McKesson: I had done so much policy work as an organizer, and I’d done training for adults and young people. I wanted to do what now is called direct service. I wanted to actually do a concrete thing, and teaching was that for me.
Fadulu: Did you see the first episode of Insecure, when Issa Rae is in the school explaining the “We Got Y’all” program, and afterward the kids just start roasting her? Did you get roasted?
McKesson: I remember I wore this one shirt that I still have. This girl, who was great, first thing she says is: “Why you look like a picnic table?” They’re middle schoolers, so I, like everybody else, endured my fair share of roasting from them. “Why you wearing high waters?”
They wore uniforms. I didn’t. I was a broke teacher, so after a while, they knew my entire wardrobe. They're like, “Oh, you’re wearing that shirt again.” I’m like, “Yes, I am, because I don’t have 180 shirts. You’re going to see these pants again, too, and I will try to switch it up every week.” We were family, and that’s what family does.
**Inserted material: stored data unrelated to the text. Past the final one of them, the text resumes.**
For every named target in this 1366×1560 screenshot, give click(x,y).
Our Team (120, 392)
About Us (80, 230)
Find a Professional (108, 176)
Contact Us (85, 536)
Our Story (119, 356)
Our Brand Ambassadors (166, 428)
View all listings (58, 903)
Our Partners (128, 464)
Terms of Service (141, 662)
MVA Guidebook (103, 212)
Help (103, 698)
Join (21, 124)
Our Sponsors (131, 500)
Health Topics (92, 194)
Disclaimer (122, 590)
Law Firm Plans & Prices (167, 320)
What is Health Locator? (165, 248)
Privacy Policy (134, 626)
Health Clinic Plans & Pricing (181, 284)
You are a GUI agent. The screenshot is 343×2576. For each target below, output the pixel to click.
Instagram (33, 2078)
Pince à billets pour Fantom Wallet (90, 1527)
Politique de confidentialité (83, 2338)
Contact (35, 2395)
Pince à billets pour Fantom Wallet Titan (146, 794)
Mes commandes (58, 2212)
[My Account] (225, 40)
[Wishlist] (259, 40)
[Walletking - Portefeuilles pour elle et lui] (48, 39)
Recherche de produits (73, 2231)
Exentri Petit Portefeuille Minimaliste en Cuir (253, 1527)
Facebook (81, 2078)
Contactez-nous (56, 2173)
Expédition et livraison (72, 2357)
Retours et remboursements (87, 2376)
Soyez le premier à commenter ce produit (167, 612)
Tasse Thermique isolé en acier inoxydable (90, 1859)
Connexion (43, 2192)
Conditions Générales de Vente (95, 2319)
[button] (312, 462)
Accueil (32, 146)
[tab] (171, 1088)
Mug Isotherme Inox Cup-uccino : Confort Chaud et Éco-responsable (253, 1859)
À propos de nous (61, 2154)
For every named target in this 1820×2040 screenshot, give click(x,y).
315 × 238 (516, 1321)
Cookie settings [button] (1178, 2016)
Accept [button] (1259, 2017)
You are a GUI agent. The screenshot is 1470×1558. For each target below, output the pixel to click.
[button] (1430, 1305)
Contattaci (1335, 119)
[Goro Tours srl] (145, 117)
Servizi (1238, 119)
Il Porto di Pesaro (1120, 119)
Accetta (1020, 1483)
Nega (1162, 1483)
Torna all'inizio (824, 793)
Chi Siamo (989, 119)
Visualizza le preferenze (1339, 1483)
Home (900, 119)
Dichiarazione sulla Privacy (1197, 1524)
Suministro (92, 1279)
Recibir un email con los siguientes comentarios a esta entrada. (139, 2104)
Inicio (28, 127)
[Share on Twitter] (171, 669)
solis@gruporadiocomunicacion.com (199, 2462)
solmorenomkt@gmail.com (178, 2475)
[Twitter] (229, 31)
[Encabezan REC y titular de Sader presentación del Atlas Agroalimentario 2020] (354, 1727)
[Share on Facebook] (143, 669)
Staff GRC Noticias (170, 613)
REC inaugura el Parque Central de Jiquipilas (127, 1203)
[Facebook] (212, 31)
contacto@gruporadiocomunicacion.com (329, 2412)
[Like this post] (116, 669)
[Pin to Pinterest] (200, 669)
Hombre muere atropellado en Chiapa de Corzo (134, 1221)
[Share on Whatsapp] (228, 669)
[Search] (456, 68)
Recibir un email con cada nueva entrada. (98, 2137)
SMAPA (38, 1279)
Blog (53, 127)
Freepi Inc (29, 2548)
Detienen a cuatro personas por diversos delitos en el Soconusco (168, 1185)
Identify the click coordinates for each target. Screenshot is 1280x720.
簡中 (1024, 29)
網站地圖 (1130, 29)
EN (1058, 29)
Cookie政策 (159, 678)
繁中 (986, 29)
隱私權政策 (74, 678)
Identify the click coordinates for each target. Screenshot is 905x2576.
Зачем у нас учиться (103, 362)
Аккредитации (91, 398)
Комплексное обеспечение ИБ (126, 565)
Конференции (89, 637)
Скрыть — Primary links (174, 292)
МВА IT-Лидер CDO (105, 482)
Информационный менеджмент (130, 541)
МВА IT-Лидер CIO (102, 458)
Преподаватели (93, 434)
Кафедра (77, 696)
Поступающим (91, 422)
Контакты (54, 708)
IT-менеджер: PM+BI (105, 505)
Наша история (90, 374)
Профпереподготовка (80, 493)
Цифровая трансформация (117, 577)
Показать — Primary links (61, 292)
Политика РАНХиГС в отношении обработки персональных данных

Fadulu: How was your transition from being a student to being a teacher?
McKesson: Teaching is the hardest thing I’ve ever done. I was responsible for hiring teachers in Minneapolis and Baltimore, so I’ve now seen it from both sides. Every single day, as a teacher, you fail. Even on the best days, there’s that one kid who didn’t get it, and you tried really hard. What I found with some people who become teachers, especially from places like the Amhersts and Bowdoins of the world, is that you see people whose lives are just one string of successes. Then you become a teacher, and you’re like, this is just hard. There’s nothing about it that’s easy. It gets better. I got better. All my students did really well. I was so incredibly proud of them. They’re graduating from college right now, and I’m still proud of them. I worked really hard for that, and they worked really hard for that.
Fadulu: What was the hardest decision of your career?
McKesson: I was the senior director of human capital in Minneapolis. I made $110,000 in Minneapolis. I left during the protests. It was a leap of faith. I cleared out my retirement. I said, “I’m going to move to St. Louis, because I think it's the right thing to do,” and I quit.
That was really risky, because I didn’t necessarily have a safety net. My father raised us. My mother left when I was three. Nobody in my family is wealthy. I was just praying that, worst-case scenario, I find a good job somewhere, and I’ll figure it out. There was no guarantee that would happen.
Fadulu: Are you glad you made that decision?
McKesson: Yeah.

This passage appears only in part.